Excel Integration Part 1: Extract & Shape Marketo Data Using Power Query

October 18, 2016 | by

This is the first of a series of articles that explain how to leverage the Power BI technology built into Microsoft Excel to create a true self-service business analytics experience with Marketo.

blog-powerquery-intro

With the concepts covered in these articles, you’ll be able to:

  • Import data from Marketo into Excel
  • Import and combine data from other sources (SaaS applications, databases, flat files, etc.)
  • Shape data for business needs and analysis purpose
  • Refresh on demand the data from Excel
  • Create calculated columns and measures using formulas
  • Create relationships between heterogeneous data
  • Analyze data and build advanced reports with Pivot Tables and Pivot Charts
  • Produce stunning data visualizations

Power Query for Excel

This first article covers the data import and shaping process using Power Query technology. Power Query is a data connection technology that enables you to discover, connect, combine, and refine data sources to meet your analysis needs. Features in Power Query are available in Excel and Power BI Desktop.

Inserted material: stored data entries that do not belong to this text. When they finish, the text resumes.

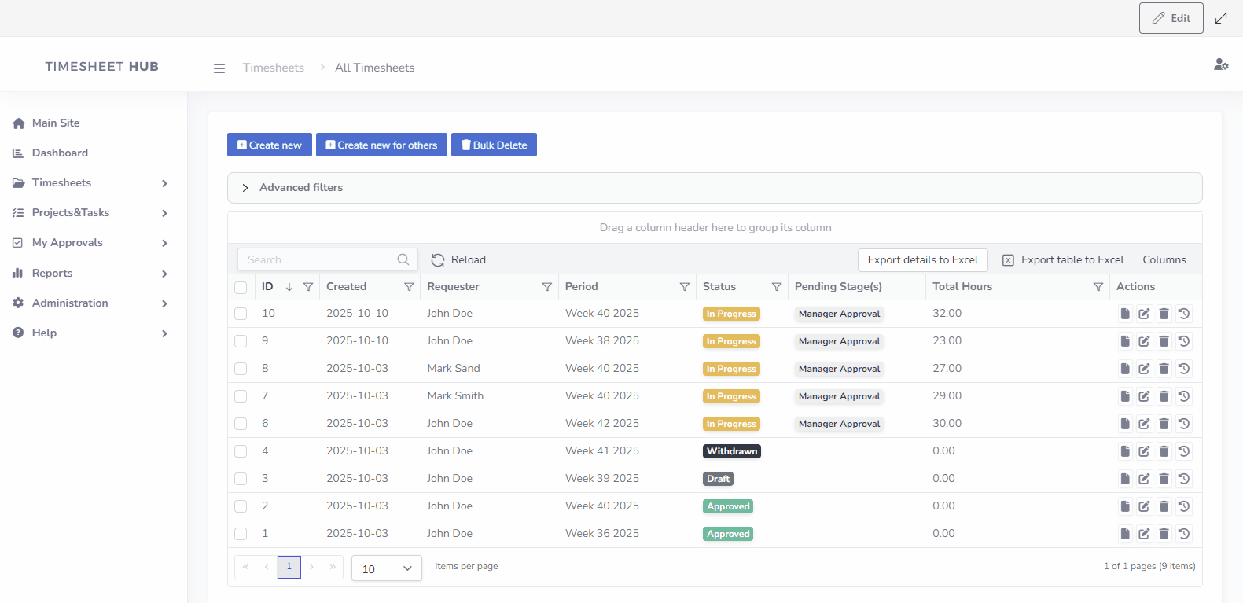Click the view document icon for timesheet 10
The image size is (1243, 603).
coord(1125,314)
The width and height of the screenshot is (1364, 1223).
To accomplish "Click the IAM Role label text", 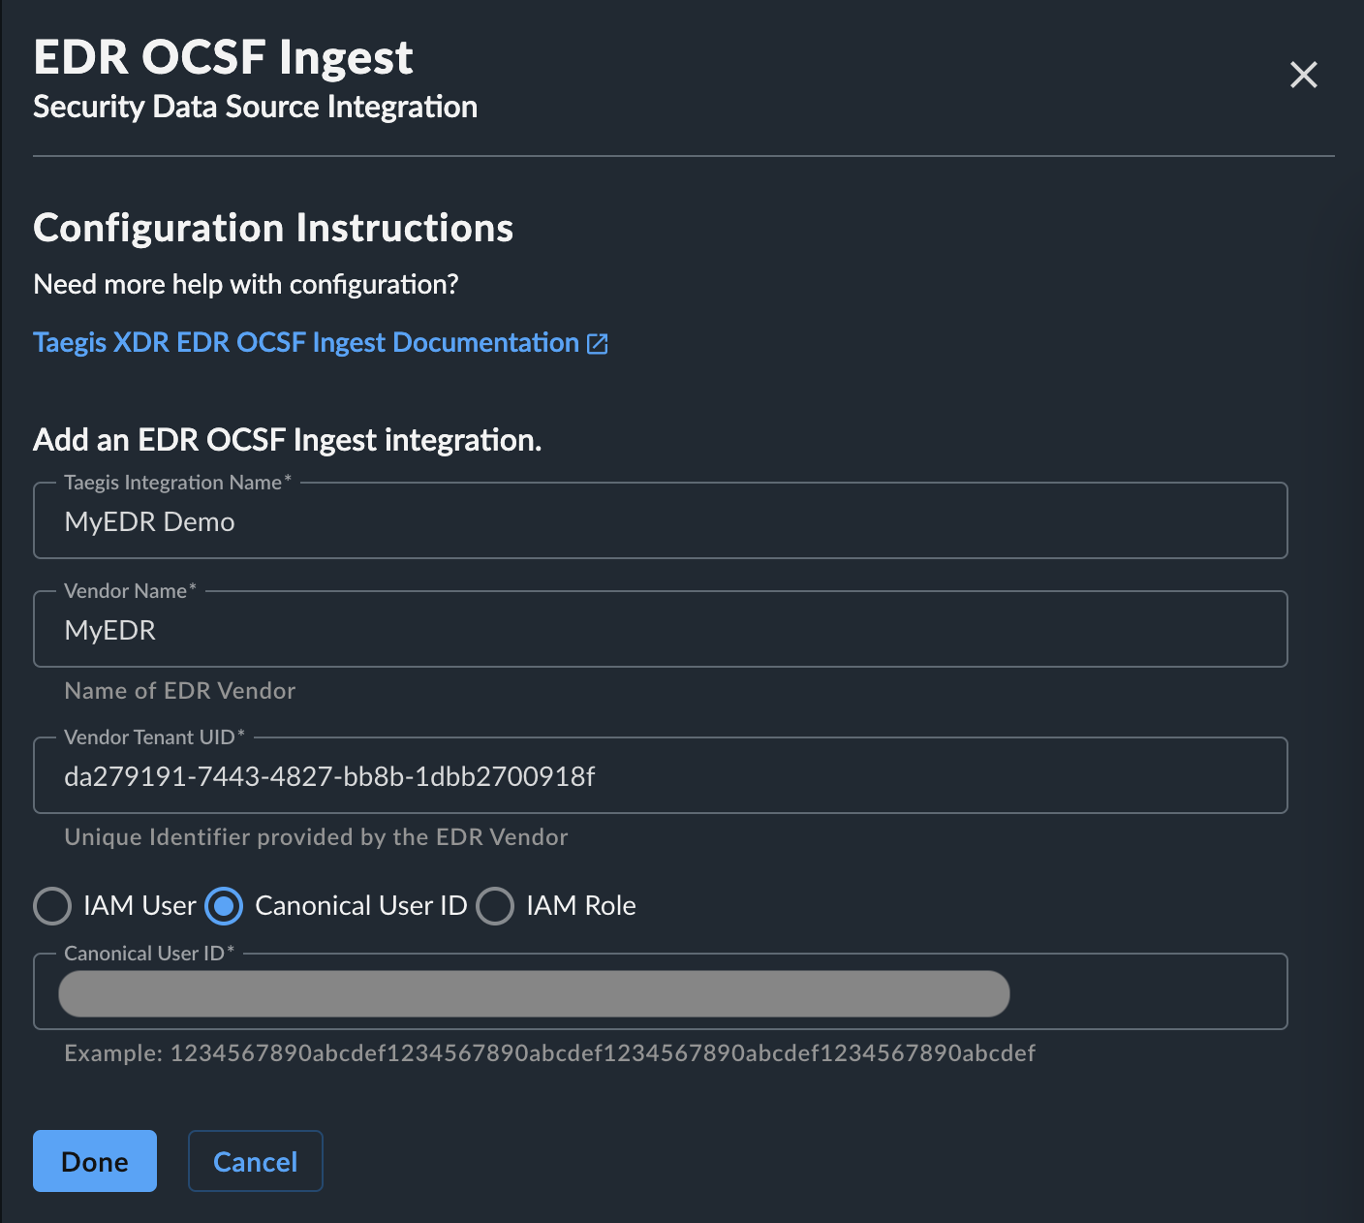I will click(581, 905).
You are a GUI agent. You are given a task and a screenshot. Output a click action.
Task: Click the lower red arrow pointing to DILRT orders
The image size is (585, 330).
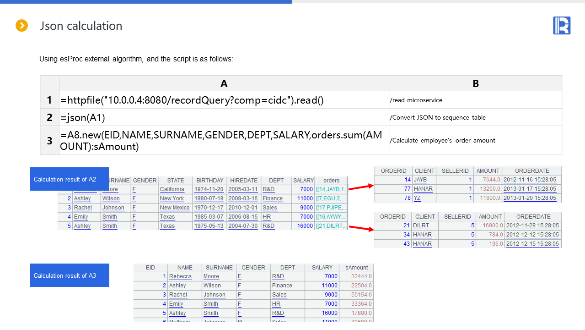(361, 228)
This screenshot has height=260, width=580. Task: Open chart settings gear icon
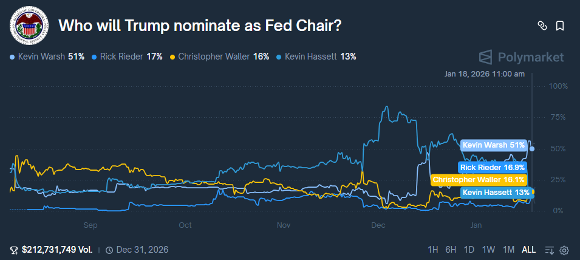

Power Query can connect to many data sources such as databases, Facebook, Salesforce, MS Dynamics CRM, etc. Marketo isn’t supported out of the box, but fortunately we can use Marketo REST APIs for remote execution of many of the system’s capabilities, and Power Query comes with a rich set of formulas (informally known as “M”) allowing you to script a custom data source.

Custom Connector

Scripting a single REST API call is trivial with Power Query, but it becomes more challenging to handle the following requirements:

  • Access token management including authentication mechanism and periodic token refresh
  • Pagination mechanism for large set of data
  • Error handling

This article explains how to build a robust custom connector that can consume the REST APIs of Marketo in order to pull all kinds of data (Leads, Activities, Custom Objects, Programs, etc.). Your only restriction will be down to your Marketo API daily request limit.
The concepts explained here focus on Marketo, but they could also be used to to integrate other SaaS solutions that provide a REST API.

Prerequisites

Power Query

Prior to the release of Excel 2016, Microsoft Power Query for Excel functioned as an Excel add-in that was downloaded and installed on Excel 2010 or Excel 2013. From Excel 2016, this technology is a native feature integrated into the ‘Data’ ribbon under ‘Get & Transform’ section.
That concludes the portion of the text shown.